Rewrite the items from the first line through the line containing "[68歲阿嬤跳GD神曲爆紅！88萬人看傻喊「太強了」 連GD本人也來按讚] (1205, 1031)", both included, as a Markdown table with the columns "Row" and "Line", leaving out blank lines.

==================================================

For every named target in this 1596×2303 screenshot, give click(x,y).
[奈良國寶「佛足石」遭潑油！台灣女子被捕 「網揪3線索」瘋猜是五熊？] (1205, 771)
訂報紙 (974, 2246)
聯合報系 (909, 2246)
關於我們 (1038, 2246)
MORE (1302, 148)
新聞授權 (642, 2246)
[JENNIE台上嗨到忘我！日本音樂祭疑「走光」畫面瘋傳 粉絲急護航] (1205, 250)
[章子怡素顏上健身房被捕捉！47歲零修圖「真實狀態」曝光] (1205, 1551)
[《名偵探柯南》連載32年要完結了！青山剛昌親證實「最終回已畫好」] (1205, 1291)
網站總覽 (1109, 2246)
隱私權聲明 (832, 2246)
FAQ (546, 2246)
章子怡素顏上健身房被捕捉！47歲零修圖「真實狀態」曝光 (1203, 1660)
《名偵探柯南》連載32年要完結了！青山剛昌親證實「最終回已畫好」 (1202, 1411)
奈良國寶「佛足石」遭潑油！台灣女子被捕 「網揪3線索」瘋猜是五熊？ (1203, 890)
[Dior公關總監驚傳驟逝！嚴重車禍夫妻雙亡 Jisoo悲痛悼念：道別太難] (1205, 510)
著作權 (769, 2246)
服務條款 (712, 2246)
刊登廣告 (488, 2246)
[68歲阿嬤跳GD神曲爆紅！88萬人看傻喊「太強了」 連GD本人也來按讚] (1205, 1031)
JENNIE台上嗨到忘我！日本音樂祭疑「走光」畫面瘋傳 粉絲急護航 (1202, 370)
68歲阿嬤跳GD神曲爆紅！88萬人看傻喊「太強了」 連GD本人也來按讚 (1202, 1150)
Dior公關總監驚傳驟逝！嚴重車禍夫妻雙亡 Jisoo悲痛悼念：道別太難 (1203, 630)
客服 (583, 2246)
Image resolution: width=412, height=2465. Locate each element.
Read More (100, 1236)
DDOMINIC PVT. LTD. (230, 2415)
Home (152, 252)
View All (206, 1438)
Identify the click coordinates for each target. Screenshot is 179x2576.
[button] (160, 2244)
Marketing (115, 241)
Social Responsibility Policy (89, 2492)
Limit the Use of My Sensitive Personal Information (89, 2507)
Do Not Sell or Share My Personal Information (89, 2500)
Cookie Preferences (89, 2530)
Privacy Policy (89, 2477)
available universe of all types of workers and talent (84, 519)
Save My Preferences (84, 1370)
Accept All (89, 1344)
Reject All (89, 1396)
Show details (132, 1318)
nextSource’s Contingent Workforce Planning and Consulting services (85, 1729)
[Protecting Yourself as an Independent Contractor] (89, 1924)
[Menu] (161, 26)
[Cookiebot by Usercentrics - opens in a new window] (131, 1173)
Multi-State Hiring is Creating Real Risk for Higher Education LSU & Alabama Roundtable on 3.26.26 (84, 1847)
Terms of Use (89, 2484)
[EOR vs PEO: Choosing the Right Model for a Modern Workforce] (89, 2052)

==================================================

SOLVED PROBLEM:
| Row | Line |
|---|---|
| 1 | For every named target in this 1596×2303 screenshot, give click(x,y). |
| 2 | [奈良國寶「佛足石」遭潑油！台灣女子被捕 「網揪3線索」瘋猜是五熊？] (1205, 771) |
| 3 | 訂報紙 (974, 2246) |
| 4 | 聯合報系 (909, 2246) |
| 5 | 關於我們 (1038, 2246) |
| 6 | MORE (1302, 148) |
| 7 | 新聞授權 (642, 2246) |
| 8 | [JENNIE台上嗨到忘我！日本音樂祭疑「走光」畫面瘋傳 粉絲急護航] (1205, 250) |
| 9 | [章子怡素顏上健身房被捕捉！47歲零修圖「真實狀態」曝光] (1205, 1551) |
| 10 | [《名偵探柯南》連載32年要完結了！青山剛昌親證實「最終回已畫好」] (1205, 1291) |
| 11 | 網站總覽 (1109, 2246) |
| 12 | 隱私權聲明 (832, 2246) |
| 13 | FAQ (546, 2246) |
| 14 | 章子怡素顏上健身房被捕捉！47歲零修圖「真實狀態」曝光 (1203, 1660) |
| 15 | 《名偵探柯南》連載32年要完結了！青山剛昌親證實「最終回已畫好」 (1202, 1411) |
| 16 | 奈良國寶「佛足石」遭潑油！台灣女子被捕 「網揪3線索」瘋猜是五熊？ (1203, 890) |
| 17 | [Dior公關總監驚傳驟逝！嚴重車禍夫妻雙亡 Jisoo悲痛悼念：道別太難] (1205, 510) |
| 18 | 著作權 (769, 2246) |
| 19 | 服務條款 (712, 2246) |
| 20 | 刊登廣告 (488, 2246) |
| 21 | [68歲阿嬤跳GD神曲爆紅！88萬人看傻喊「太強了」 連GD本人也來按讚] (1205, 1031) |